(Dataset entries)
■ ■ ■ ■ ■

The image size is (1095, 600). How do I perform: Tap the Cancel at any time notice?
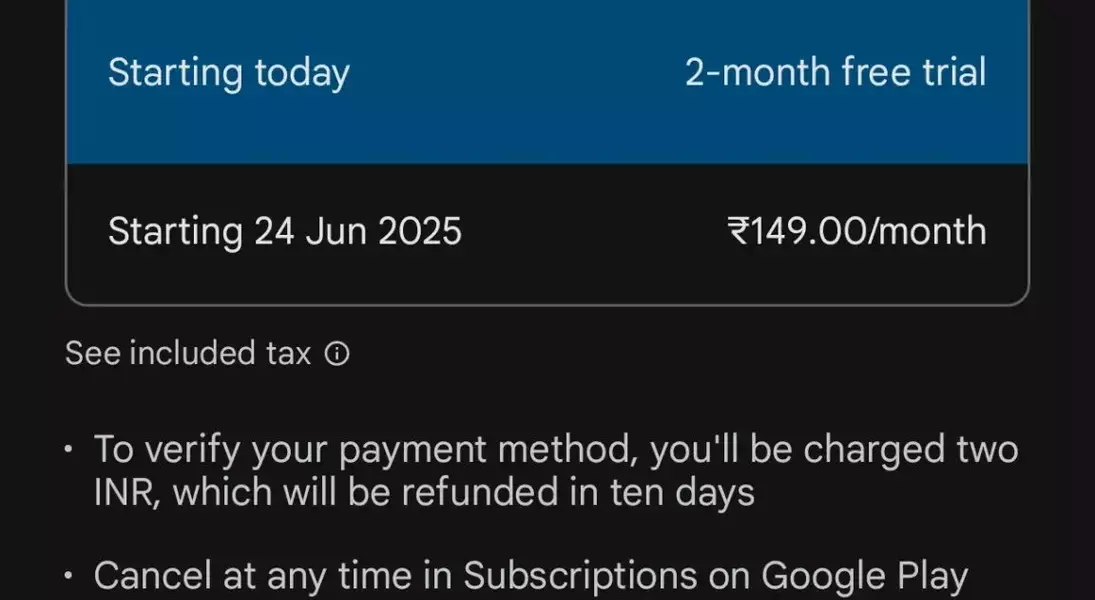click(531, 577)
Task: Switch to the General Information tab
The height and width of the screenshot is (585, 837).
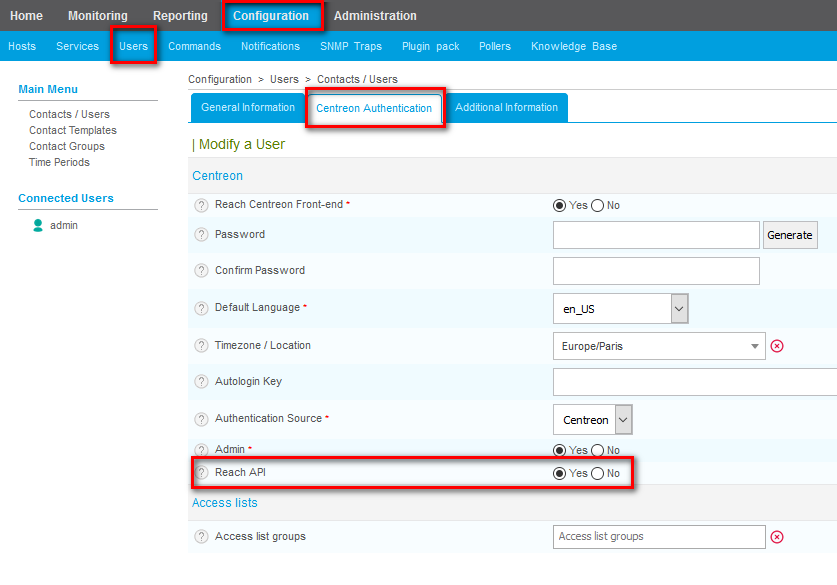Action: pos(248,108)
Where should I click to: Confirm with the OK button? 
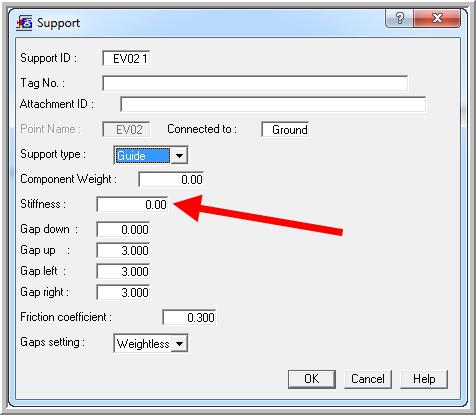[x=312, y=379]
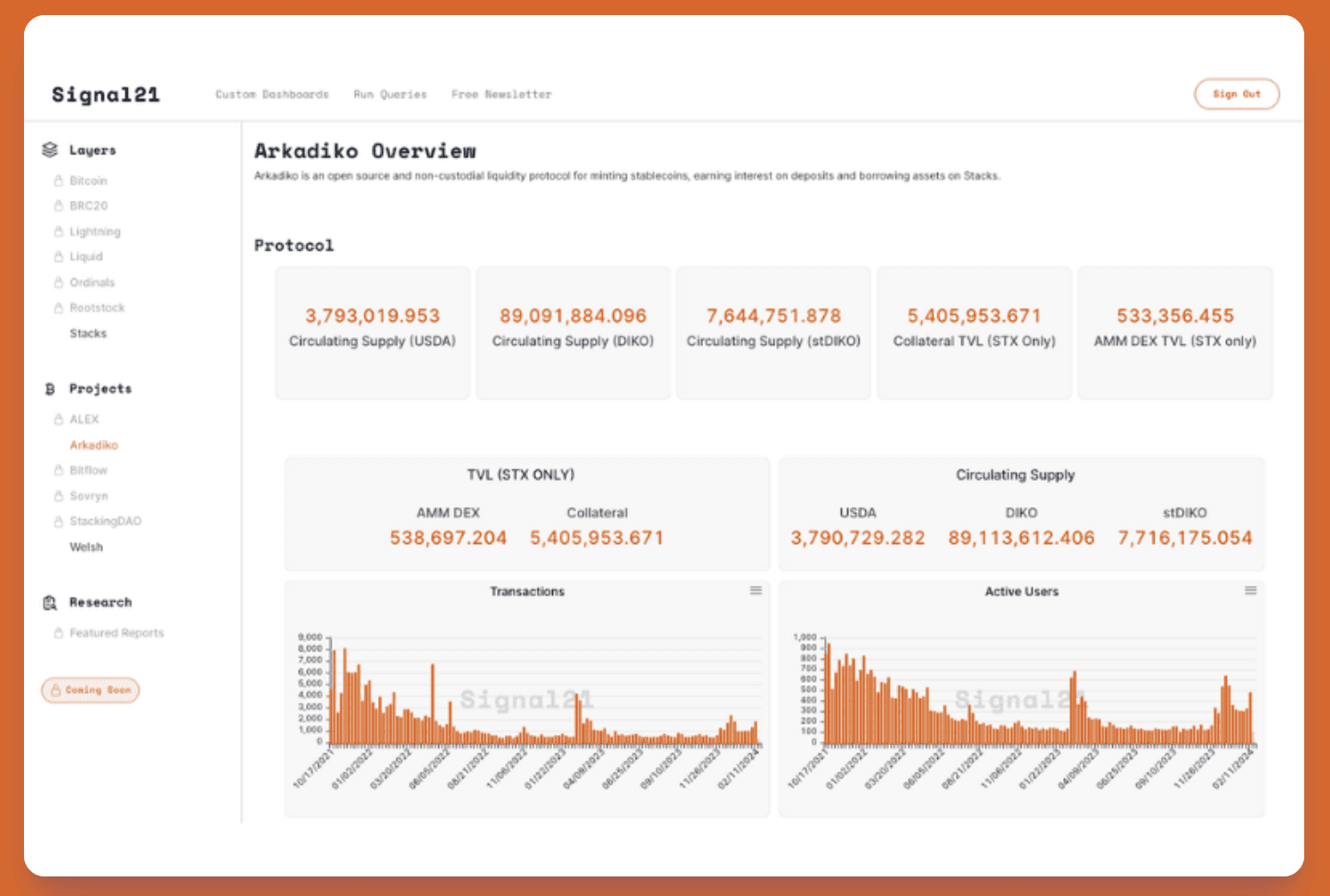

■ ■ ■ ■ ■

## EXERCISE INSTRUCTIONS
Exact copy, pictures omitted: every line from the one holding "Task: Switch to the General Information tab" through the last line of the data above, and nothing else.

## EXPECTED ANSWER
Task: Switch to the General Information tab
The height and width of the screenshot is (585, 837).
Action: pos(248,108)
Where should I click to: Confirm with the OK button? 
[x=312, y=379]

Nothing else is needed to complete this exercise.